Three of these scholars’ stories are below; the fourth, from Sustainability Management, will run at a later date.
Roman Baca is a current student in the Nonprofit Management program, slated to graduate in 2018. He is a Marine, a dancer, and a choreographer, and he started a dance company called Exit12 which tells veterans’ stories using both narrative and dance.
Baca’s career as an artist and a veteran has been intertwined in fascinating ways. He started as a professional dancer, and went from there to the U.S. Marine Corps, where he was deployed to Iraq. “When I returned from Iraq, I turned back to art to heal and communicate an experience that wasn’t accurately portrayed in media,” he said at the recent Nonprofit Management Open House, where was a featured student speaker. This experience was the impetus for starting Exit12.
Baca was awarded a 2017 Fulbright Scholarship to the United Kingdom, where he will pursue an M.A./MFA in Choreography at the Trinity Laban Conservatoire and create a military-themed ballet to Igor Stravinsky’s Rite of Spring. “I will also be studying the efforts that organizations in the U.K. are making to combine the military-experience with the performing arts,” says Baca. As for his future plans, “My goal is to concurrently grow Exit12 Dance Company, sharing veterans’ stores to heal the world, as well as to pursue a career in teaching at a university to inspire the pursuit and sharing of ideas.”
James Ninia is currently pursuing his degree in the Bioethics program, slated to graduate in summer 2017. He double-majored in chemistry and philosophy in his undergraduate studies at Brown, and pursuing a Bioethics degree was “a way to have my cake and eat it too,” he sys.

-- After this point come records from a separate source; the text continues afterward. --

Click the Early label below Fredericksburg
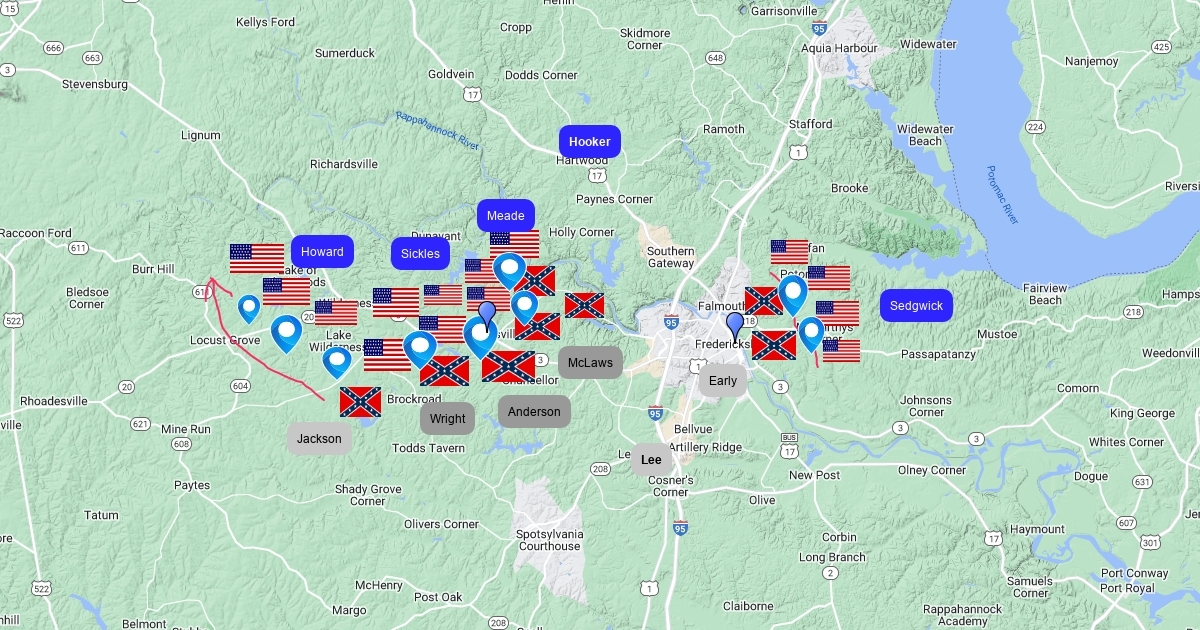The width and height of the screenshot is (1200, 630). pos(722,380)
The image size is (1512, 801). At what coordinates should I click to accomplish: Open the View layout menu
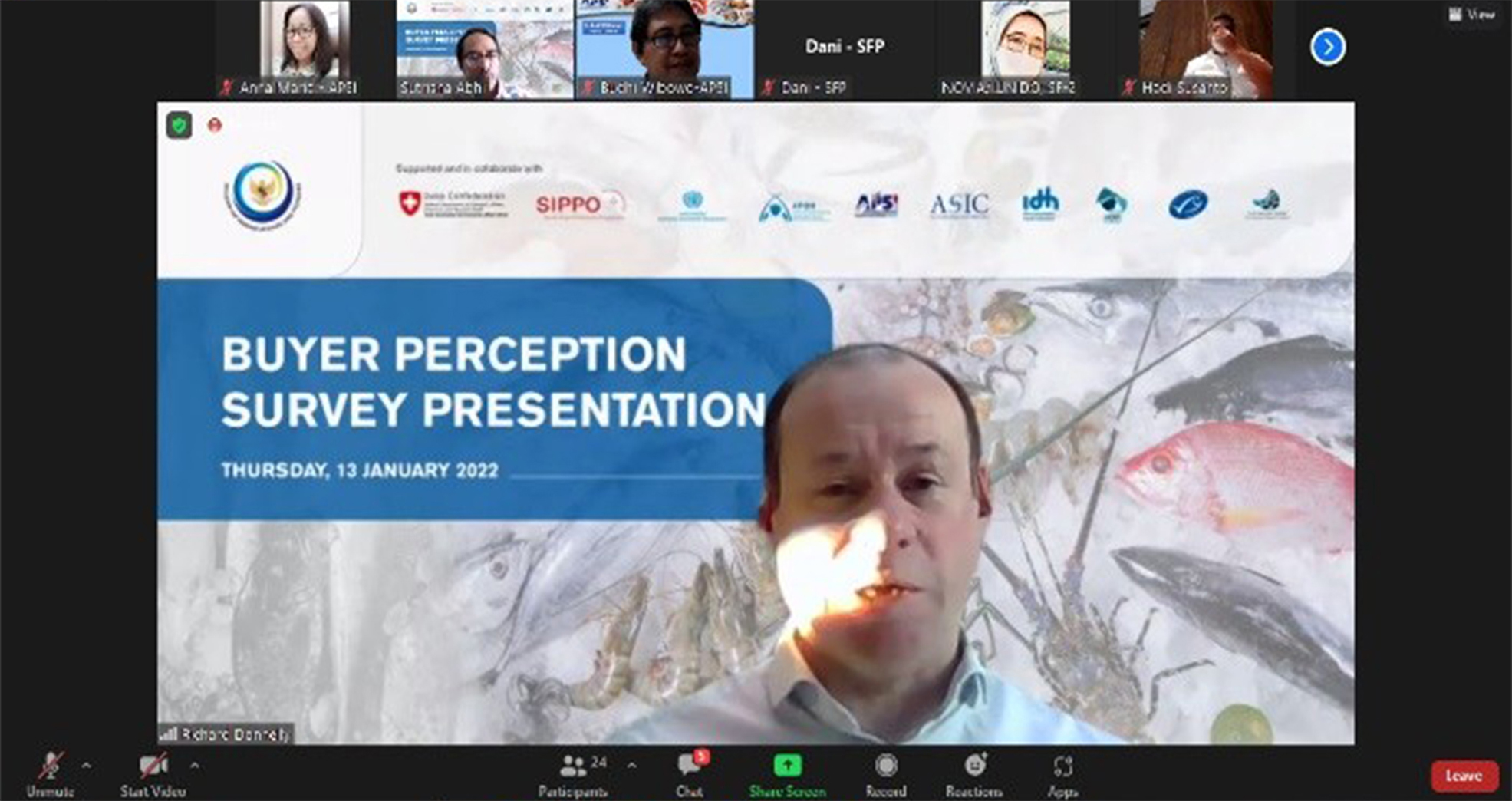(1471, 14)
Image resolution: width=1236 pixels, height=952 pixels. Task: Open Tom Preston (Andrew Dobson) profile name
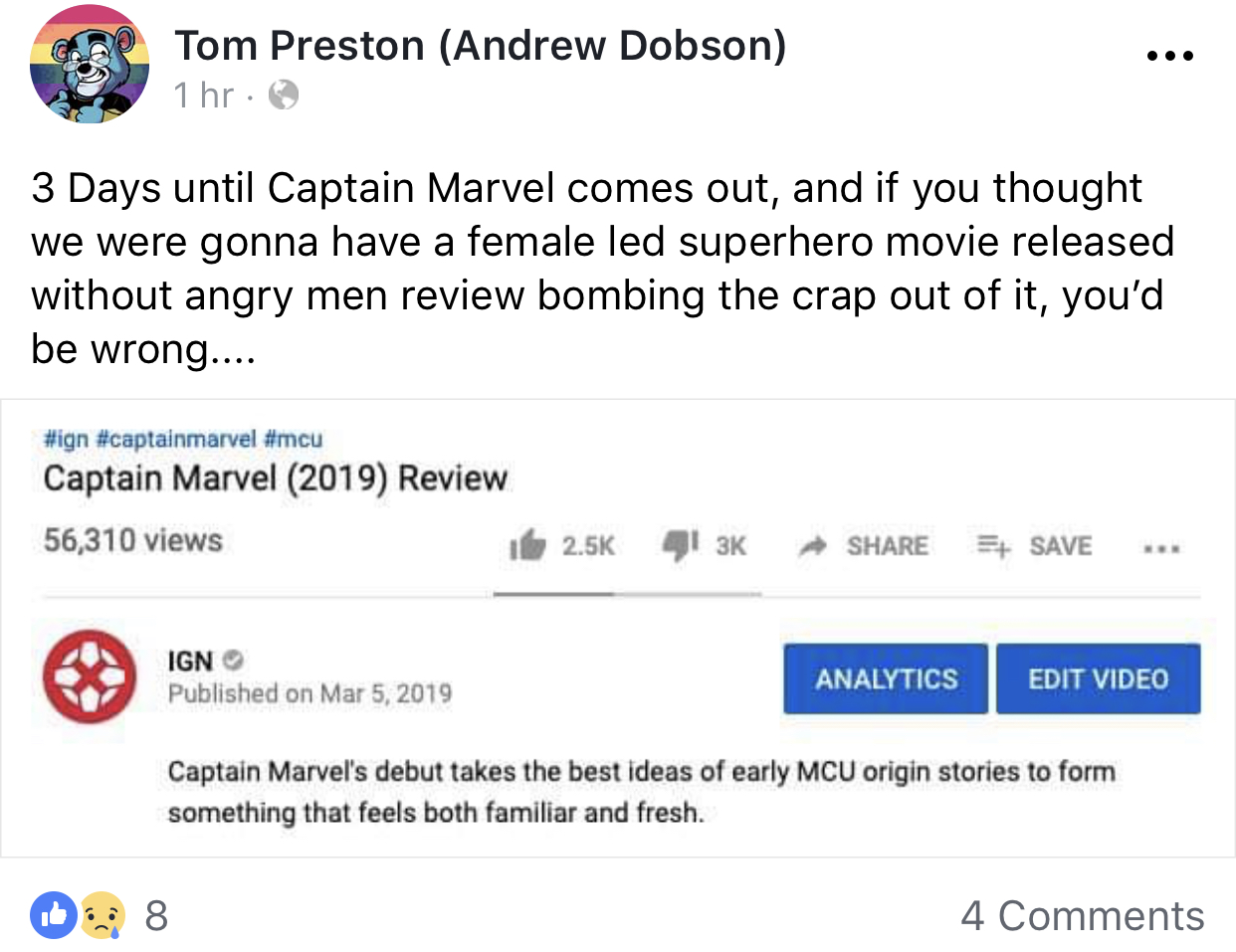click(x=481, y=46)
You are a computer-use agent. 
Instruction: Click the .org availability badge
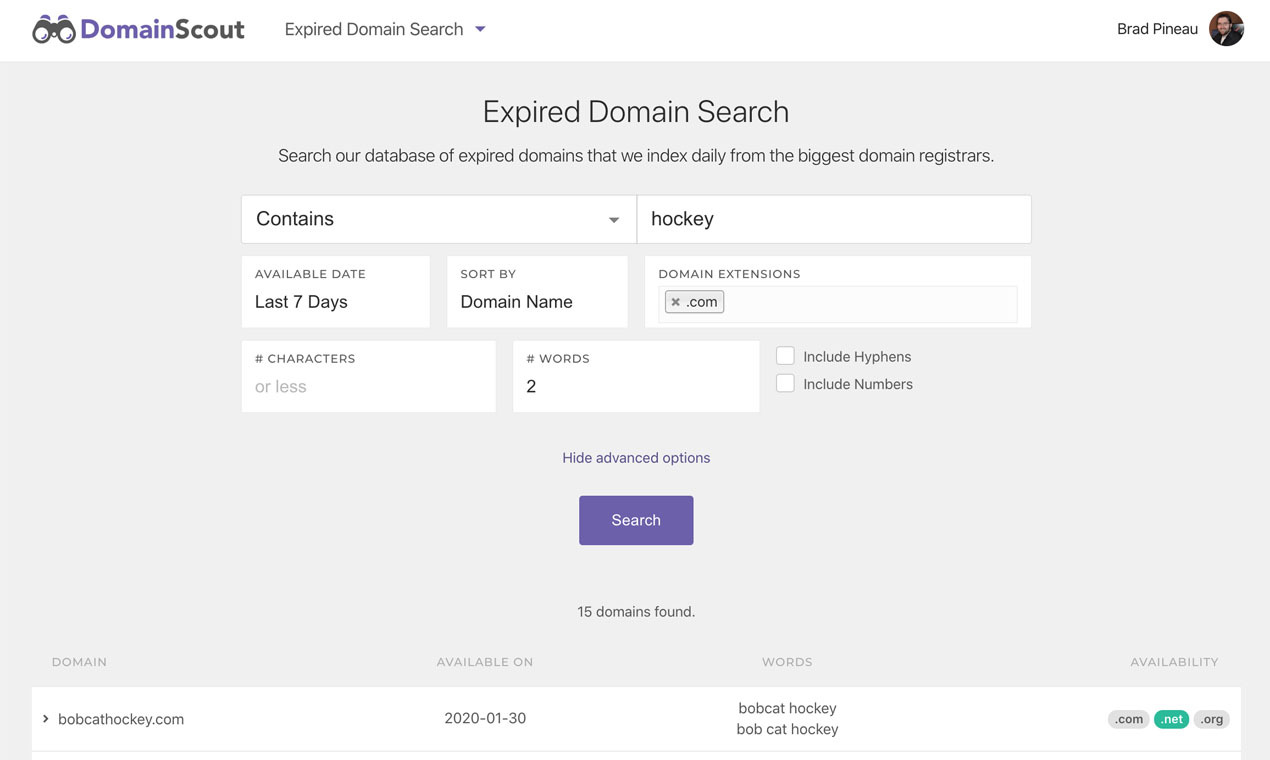click(x=1212, y=719)
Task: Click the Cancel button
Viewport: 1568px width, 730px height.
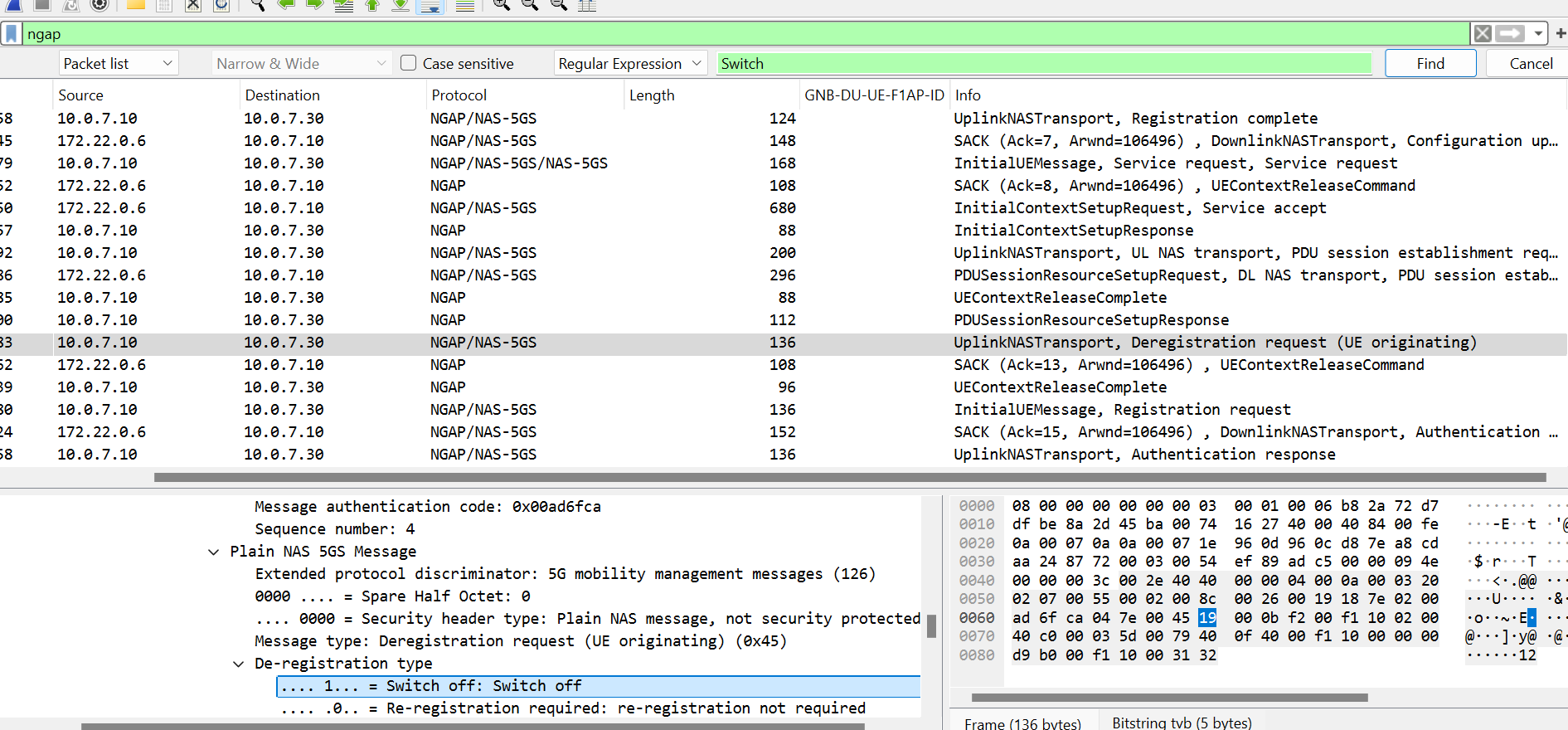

After his Fulbright, he plans to attend medical school.
For his Fulbright Research Grant, Ninia, a dual citizen of both the U.S. and Italy, will be working in a lab in Rome, Italy, where he proposed a project to study “the synergistic effects of two drugs on duchenne muscular dystrophy,” a rapidly progressive form of muscular dystrophy. He is also hoping to work with the ethics committee at the hospital associated with the lab, and to do work with Patent Project ONLUS, the Italian branch of Parent Project Muscular Dystrophy, a patient advocacy organization for young men and families affected by duchenne muscular dystrophy.
Jesse Scinto, who received his master’s degree in Strategic Communication in 2012, has been involved with the program as both a faculty member and in his current position as the Associate Director for Curriculum Development.
For Scinto, his Fulbright U.S. Scholar award is a result of his time in the Strategic Communication program. He credits an instructor, Shawn MacIntosh, for encouraging him to work towards a Fulbright.
As a Fulbright recipient, Scinto will be teaching at the American University in Bulgaria. Starting in January 2018, he will teach courses involving “communication for commerce and the common good,” including Executive Presence, a public speaking course for their executive MBA program. “I’m looking forward to helping Bulgarian students become leaders in communication. Their economy is struggling, and when we were there, we heard young people talking about leaving. If I can do something to help, I’d love to help.”